Personal information
- Full name: Craig Ziadie
- Date of birth: 20 September 1978 (age 47)
- Place of birth: Pembroke Pines, Florida, United States
- Position(s): Defender

College career
- Years: Team / Apps / (Gls)
- 1997–2000: Richmond Spiders

Senior career*
- Years: Team / Apps / (Gls)
- 2001–2002: D.C. United / 19 / (0)
- 2002–2004: MetroStars / 57 / (1)
- Total:  / 76 / (1)

International career
- 2002–2004: Jamaica / 26 / (0)

= Craig Ziadie =

Jamaican-American soccer player (born 1978)

Craig Ziadie (born 20 September 1978) is a Jamaican-American soccer player, who last played right back for the MetroStars of Major League Soccer.

== Youth and college ==

Although he was born in Florida, Ziadie grew up in Kingston, Jamaica. He came back to America first to attend high school, and then to play college soccer at the University of Richmond. While at Richmond, Ziadie was a three-time All-Colonial Athletic Association selection, and was named the CAA Player of the Year in his 2000 senior year. He also played for the Palm Beach Pumas of the Premier Development League during his college years.

== Professional career ==

Upon graduating, Ziadie was selected 28th overall by D.C. United in the 2001 MLS SuperDraft. Ziadie surprised many by earning a starting spot in the D.C. lineup, and finished the year with three assists in 18 appearances, 13 of which were starts. Shortly into the 2002 season, however, Ziadie was traded to the MetroStars along with Mark Lisi in exchange for Petter Villegas and Orlando Perez. He quickly earned a starting position with the MetroStars, though, and finished the season with 18 starts. Ziadie has maintained his starting position at right back through most of 2003 and 2004, adding a goal and four assists over 42 games. He was taken by Chivas USA in the 2004 MLS Expansion Draft, but did not sign with the team. Ziadie had an unsuccessful trial with Scottish side Livingston in 2004.
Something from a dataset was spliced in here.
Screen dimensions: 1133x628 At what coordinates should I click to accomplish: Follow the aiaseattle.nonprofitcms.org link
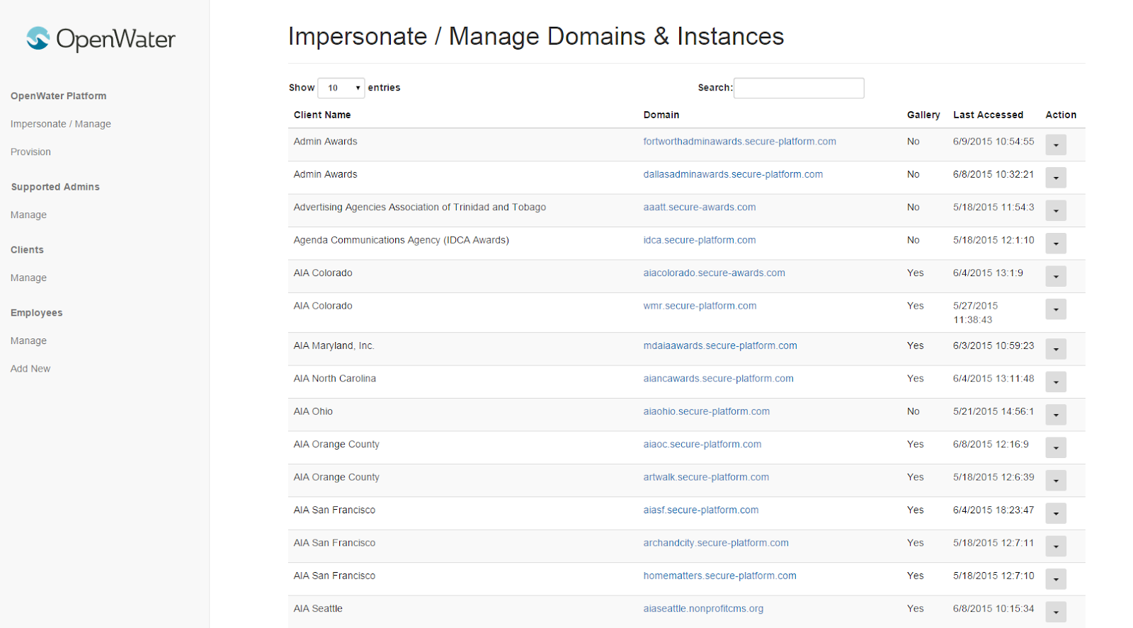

== International career ==

Ziadie also plays for the Jamaica national team; he made his debut for the team 16 October 2002 against Japan, opting not to wait for the United States to call him in. He has since made more than 20 appearances for the team, and has been a fixture at right back during World Cup 2006 Qualifying.

== Personal ==

Ziadie's father, Dennis Ziadie, played in the NASL with the Boston Beacons as well as for the Jamaica national team. Ziadie is a cousin of the American soccer player Mark Chung.